When asked which account they preferred, students unanimously chose their “finsta” accounts over their public accounts.
Senior Izzie Riant’s is able to publish images and videos on her finsta “without feeling the need to self-censor.” Her triller – a music-video app – posts are entertaining to her, as well as her close friends who are familiar with her humor. To Izzie, finstas portray a more accurate representation of reality than “real” Instagrams due to the extent users are able to reveal themselves to their close friends.
Similarly, sophomore Maile Wong (@maiimai.wong) said, “[I post] a bunch of inside jokes that other people would consider not funny.” Also, “you don’t have to care about getting likes, or editing. I don’t care about what I post [on my finsta].”

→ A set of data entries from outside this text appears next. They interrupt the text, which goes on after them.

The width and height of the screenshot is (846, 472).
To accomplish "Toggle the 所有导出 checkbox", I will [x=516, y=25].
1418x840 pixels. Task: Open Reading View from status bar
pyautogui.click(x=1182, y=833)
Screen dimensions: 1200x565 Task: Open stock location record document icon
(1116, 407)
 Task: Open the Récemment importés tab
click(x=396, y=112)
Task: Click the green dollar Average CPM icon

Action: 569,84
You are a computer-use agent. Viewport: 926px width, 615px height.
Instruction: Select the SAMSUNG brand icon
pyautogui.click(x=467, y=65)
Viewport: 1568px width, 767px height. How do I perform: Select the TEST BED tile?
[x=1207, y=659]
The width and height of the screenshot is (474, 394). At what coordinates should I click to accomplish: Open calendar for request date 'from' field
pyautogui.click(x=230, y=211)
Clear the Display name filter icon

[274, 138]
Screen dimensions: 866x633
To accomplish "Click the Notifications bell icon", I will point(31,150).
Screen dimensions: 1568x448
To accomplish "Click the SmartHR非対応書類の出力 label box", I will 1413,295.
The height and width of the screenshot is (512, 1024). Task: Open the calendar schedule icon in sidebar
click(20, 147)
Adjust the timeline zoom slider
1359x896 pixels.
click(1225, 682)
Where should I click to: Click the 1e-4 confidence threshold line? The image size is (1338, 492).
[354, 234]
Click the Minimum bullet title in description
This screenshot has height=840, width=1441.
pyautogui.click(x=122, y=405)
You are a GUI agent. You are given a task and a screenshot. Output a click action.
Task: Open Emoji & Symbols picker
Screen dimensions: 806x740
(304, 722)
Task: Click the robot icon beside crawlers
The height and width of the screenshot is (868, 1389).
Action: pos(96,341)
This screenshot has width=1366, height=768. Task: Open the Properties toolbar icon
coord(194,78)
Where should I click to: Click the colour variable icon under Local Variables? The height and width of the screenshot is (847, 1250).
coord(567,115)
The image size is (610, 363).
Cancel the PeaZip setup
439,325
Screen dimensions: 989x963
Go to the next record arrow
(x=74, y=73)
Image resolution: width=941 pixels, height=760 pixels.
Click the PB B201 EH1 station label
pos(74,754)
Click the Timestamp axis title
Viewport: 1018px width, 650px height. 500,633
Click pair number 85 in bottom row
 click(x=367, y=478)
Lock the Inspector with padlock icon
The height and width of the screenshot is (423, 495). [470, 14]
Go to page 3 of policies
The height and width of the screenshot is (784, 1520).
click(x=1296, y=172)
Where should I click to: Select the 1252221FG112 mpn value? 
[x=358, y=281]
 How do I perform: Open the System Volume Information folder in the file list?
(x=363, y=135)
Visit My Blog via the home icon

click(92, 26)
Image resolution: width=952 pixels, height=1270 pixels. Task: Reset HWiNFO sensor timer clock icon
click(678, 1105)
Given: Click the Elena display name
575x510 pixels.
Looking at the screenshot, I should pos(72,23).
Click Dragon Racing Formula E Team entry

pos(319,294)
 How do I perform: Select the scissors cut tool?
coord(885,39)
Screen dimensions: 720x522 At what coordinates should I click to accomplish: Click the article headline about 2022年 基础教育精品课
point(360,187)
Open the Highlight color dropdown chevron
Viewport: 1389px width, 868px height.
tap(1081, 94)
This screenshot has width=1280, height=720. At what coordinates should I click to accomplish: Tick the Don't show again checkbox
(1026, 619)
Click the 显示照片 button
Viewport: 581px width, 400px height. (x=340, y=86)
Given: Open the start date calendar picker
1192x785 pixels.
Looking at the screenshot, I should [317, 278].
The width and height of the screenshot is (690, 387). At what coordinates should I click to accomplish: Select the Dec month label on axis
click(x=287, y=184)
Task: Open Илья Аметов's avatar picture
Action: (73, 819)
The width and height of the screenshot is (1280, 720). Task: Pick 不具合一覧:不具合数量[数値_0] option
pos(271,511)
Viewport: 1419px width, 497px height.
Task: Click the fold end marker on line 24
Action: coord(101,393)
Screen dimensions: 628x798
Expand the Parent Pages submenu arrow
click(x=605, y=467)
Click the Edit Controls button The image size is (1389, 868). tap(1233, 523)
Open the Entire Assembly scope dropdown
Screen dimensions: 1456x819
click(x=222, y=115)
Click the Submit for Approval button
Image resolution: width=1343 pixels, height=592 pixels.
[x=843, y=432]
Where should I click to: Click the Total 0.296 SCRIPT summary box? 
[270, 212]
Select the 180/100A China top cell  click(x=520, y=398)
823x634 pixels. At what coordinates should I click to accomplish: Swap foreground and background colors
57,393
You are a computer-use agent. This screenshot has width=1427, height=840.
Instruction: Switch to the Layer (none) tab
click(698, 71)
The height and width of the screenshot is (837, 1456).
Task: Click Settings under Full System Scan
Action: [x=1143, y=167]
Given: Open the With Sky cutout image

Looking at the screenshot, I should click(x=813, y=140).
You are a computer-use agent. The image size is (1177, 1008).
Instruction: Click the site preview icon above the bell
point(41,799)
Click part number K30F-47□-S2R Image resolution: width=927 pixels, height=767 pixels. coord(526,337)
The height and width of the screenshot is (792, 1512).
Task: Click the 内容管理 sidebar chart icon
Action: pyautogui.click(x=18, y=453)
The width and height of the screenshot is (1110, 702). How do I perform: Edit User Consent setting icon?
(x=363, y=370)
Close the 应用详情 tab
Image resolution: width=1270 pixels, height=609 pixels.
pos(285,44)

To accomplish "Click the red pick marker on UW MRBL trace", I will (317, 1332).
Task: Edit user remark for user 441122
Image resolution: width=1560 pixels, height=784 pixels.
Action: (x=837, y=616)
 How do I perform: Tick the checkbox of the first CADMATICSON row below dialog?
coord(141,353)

Senior Jamila Adams (@peanutbuttaandjamz) said, “If I don’t get a certain amount of likes [on my ‘real’ Instagram], I will feel weird about it… sometimes.” But when she posts on her finsta, she said, “I’m not doing it to please my 500 followers. I make myself laugh and don’t care about how many likes I get.”
Despite the decrease in pressure that comes with a decrease in followers, some, like senior Hannes Herrel (@hubbusiscute), still feel an expectation to perform a certain way, regardless of the number of “likes.”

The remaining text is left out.